A successful angiosperm pollen grain (gametophyte) containing the male gametes is transported to the stigma, where it germinates and its pollen tube grows down the style to the ovary. Its two gametes travel down the tube to where the gametophyte(s) containing the female gametes are held within the carpel. One nucleus fuses with the polar bodies to produce the endosperm tissues, and the other with the ovule to produce the embryoHence the term: "double fertilization".

Introduction
In gymnosperms, the ovule is not contained in a carpel, but exposed on the surface of a dedicated support organ, such as the scale of a cone, so that the penetration of carpel tissue is unnecessary. Details of the process vary according to the division of gymnosperms in question. Two main modes of fertilization are found in gymnosperms. Cycads and Ginkgo have motile sperm that swim directly to the egg inside the ovule, whereas conifers and gnetophytes have sperm that are unable to swim but are conveyed to the egg along a pollen tube.
The study of pollination brings together many disciplines, such as botany, horticulture, entomology, and ecology. The pollination process as an interaction between flower and pollen vector was first addressed in the 18th century by Christian KonradSprengel.
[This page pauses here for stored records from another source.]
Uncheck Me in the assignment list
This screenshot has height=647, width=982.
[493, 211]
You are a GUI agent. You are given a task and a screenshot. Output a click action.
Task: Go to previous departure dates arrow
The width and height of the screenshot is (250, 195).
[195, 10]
It is important in horticulture and agriculture, because fruiting is dependent on fertilization: the result of pollination. The study of pollination by insects is known as anthecology.
Pollen germination has three stages; hydration, activation and pollen tube emergence. The pollen grain is severely dehydrated so that its mass is reduced enabling it to be more easily transported from flower to flower. Germination only takes place after rehydration, ensuring that premature germination does not take place in the anther. Hydration allows the plasma membrane of the pollen grain to reform into its normal bilayer organization providing an effective osmotic membrane. Activation involves the development of actin filaments throughout the cytoplasm of the cell, which eventually become concentrated at the point from which the pollen tube will emerge. Hydration and activation continue as the pollen tube begins to grow.
In conifers, the reproductive structures are borne on cones. The cones are either pollen cones (male) or ovulate cones (female), but some species are monoecious and others dioecious. A pollen cone contains hundreds of microsporangia carried on (or borne on) reproductive structures called sporophylls. Spore mother cells in the microsporangia divide by meiosis to form haploid microspores that develop further by two mitotic divisions into immature male gametophytes (pollen grains). The four resulting cells consist of a large tube cell that forms the pollen tube, a generative cell that will produce two sperm by mitosis, and two prothallial cells that degenerate. These cells comprise a very reduced microgametophyte, that is contained within the resistant wall of the pollen grain.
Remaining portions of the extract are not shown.